What About Off-Target Cleavage?
When thinking about CRISPR therapies, the idea of relaxing or eliminating PAM stringency raises obvious concerns about potentially dangerous off-target effects. For instance, how can one stop a PAMless Cas9 from making edits all over the genome? While the lab doesn’t expect this first-generation PAMless Cas9 to hit the clinic any time soon, they did address off-target effects as a proof-of-concept using a method called GUIDE-seq.
Using this assay, they observed that SpG and SpRY exhibited a modest increase in off-target editing compared to wild-type SpCas9, but when known fidelity-enhancing mutations were added to the new variants, almost all detectable off-target events were eliminated. This means that it is possible to relax or remove the PAM requirement from SpCas9 without sacrificing target specificity.
CRISPR Editing and PAM Recognition in a New Light
SpG and SpRY will likely change the way scientists think about PAM recognition and CRISPR editing going forward. The most surprising aspect of the new findings is that Cas9’s PAM requirement may not be as essential as previously believed.

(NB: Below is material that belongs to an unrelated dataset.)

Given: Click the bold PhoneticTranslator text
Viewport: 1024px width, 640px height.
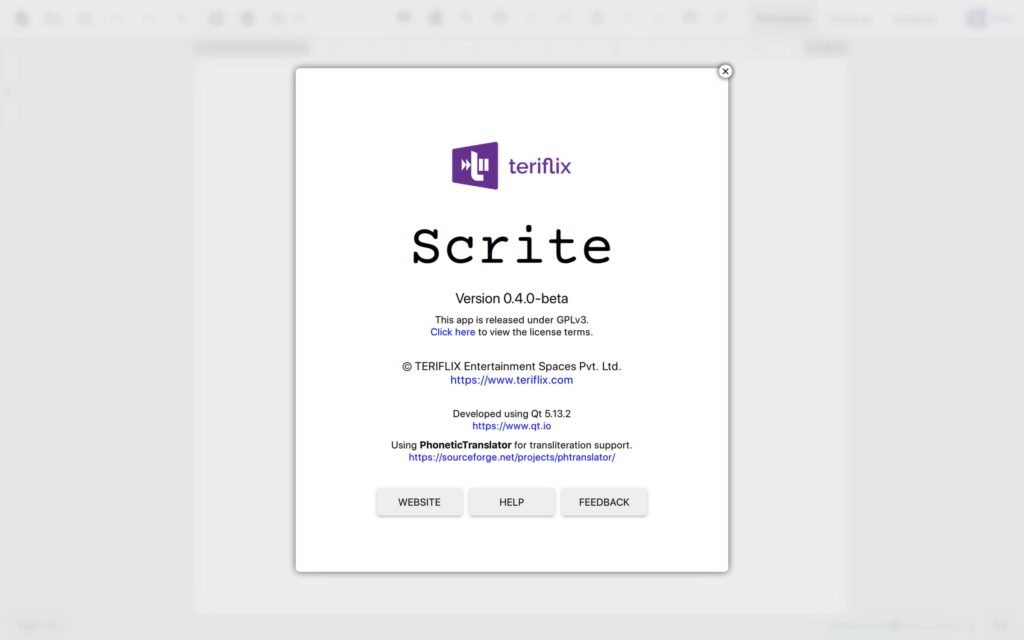Looking at the screenshot, I should click(465, 445).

»The strategy behind engineering SpG and SpRY was an iterative one, whereby a variant with improved targeting capability became the basis for a further improved variant with additional modifications and so on«, explains Russell Walton. »By and large, every iteration improved the protein. We were surprised by how far we could push the apparently essential PAM requirement, yet still have a robust genome editing tool even though it can potentially interrogate any single nucleotide anywhere in the genome.«
SpG and SpRY, along with other Cas variants, will contribute to building better cell models or interrogating parts of the genome that were completely inaccessible before, paving the way for unprecedented functional genomics in healthy and diseased contexts. The ability to finally target the entire human genome base by base is also a welcome advance in the CRISPR field.
The lab now plans to test the new SpCas9 enzymes in various research and preclinical contexts, and efforts to engineer variants with greater PAM stringencies are also underway. As CRISPR technology evolves in research and the clinic, having a suite of Cas enzymes with different capabilities and characteristics is imperative. Imagine one day being able to pick the exact enzyme that best suits a given application, e.g., a relaxed or PAMless Cas for high-throughput functional genomics, or a very stringent Cas to cure a disease caused by a single nucleotide substitution.

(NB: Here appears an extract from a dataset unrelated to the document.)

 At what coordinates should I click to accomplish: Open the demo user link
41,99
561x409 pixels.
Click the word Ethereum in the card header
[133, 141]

Relaxed Cas9 variants such as SpG and SpRY, future variants with greater PAM stringencies, and variants with intermediate PAM requirements, will only add to the growing CRISPR-Cas9 toolbox.
The Kleinstiver Lab
The Kleinstiver Lab, headed by Assistant Professor Benjamin Kleinstiver, PhD, is located in the Center for Genomic Medicine and Department of Pathology at Massachusetts General Hospital, and the Department of Pathology at Harvard Medical School. Research in the lab is centered around three main goals: building new gene editing technologies with broad scientific applications, improving CRISPR technologies by engineering desirable properties into Cas nucleases to develop more robust, specific and safer CRISPR systems for research and therapeutics, and using these technologies to develop disease models, preclinical therapeutic strategies and understand the challenges that face the effective clinical translation of gene editing technologies.